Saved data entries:
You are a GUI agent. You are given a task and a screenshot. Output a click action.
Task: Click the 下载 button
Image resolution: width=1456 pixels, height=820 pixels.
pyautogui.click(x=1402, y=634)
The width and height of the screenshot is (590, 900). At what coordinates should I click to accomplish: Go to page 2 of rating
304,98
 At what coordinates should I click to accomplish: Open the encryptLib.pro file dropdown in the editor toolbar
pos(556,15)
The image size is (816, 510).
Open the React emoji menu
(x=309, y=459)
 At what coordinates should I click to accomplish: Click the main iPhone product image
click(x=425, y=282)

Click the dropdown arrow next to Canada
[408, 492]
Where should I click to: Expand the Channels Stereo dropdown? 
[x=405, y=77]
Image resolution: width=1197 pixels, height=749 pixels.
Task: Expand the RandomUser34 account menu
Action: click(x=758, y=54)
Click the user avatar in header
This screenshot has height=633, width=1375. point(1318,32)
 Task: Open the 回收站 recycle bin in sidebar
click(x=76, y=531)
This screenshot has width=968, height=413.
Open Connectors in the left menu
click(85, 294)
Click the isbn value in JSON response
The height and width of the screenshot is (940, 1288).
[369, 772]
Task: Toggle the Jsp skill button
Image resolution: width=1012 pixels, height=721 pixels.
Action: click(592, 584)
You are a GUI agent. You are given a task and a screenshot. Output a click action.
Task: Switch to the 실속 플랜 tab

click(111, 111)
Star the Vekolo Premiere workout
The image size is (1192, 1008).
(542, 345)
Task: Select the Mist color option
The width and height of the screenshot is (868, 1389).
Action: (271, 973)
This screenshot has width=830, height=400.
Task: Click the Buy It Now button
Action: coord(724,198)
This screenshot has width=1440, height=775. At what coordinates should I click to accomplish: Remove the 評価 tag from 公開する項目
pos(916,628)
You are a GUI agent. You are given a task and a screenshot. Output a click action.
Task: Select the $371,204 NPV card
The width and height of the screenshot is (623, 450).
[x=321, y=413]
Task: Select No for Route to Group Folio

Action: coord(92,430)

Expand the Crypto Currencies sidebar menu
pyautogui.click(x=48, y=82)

> [What this task involves]:
The response must be an exact reproduction of all the entries.

> [Task answer]:
You are a GUI agent. You are given a task and a screenshot. Output a click action.
Task: Click the 下载 button
Image resolution: width=1456 pixels, height=820 pixels.
pyautogui.click(x=1402, y=634)
The width and height of the screenshot is (590, 900). At what coordinates should I click to accomplish: Go to page 2 of rating
304,98
 At what coordinates should I click to accomplish: Open the encryptLib.pro file dropdown in the editor toolbar
pos(556,15)
The image size is (816, 510).
Open the React emoji menu
(x=309, y=459)
 At what coordinates should I click to accomplish: Click the main iPhone product image
click(x=425, y=282)

Click the dropdown arrow next to Canada
[408, 492]
Where should I click to: Expand the Channels Stereo dropdown? 
[x=405, y=77]
Image resolution: width=1197 pixels, height=749 pixels.
Task: Expand the RandomUser34 account menu
Action: click(x=758, y=54)
Click the user avatar in header
This screenshot has height=633, width=1375. point(1318,32)
 Task: Open the 回收站 recycle bin in sidebar
click(x=76, y=531)
This screenshot has width=968, height=413.
Open Connectors in the left menu
click(85, 294)
Click the isbn value in JSON response
The height and width of the screenshot is (940, 1288).
[369, 772]
Task: Toggle the Jsp skill button
Image resolution: width=1012 pixels, height=721 pixels.
Action: click(592, 584)
You are a GUI agent. You are given a task and a screenshot. Output a click action.
Task: Switch to the 실속 플랜 tab

click(111, 111)
Star the Vekolo Premiere workout
The image size is (1192, 1008).
(542, 345)
Task: Select the Mist color option
The width and height of the screenshot is (868, 1389).
Action: (271, 973)
This screenshot has width=830, height=400.
Task: Click the Buy It Now button
Action: coord(724,198)
This screenshot has width=1440, height=775. At what coordinates should I click to accomplish: Remove the 評価 tag from 公開する項目
pos(916,628)
You are a GUI agent. You are given a task and a screenshot. Output a click action.
Task: Select the $371,204 NPV card
The width and height of the screenshot is (623, 450).
[x=321, y=413]
Task: Select No for Route to Group Folio

Action: coord(92,430)

Expand the Crypto Currencies sidebar menu
pyautogui.click(x=48, y=82)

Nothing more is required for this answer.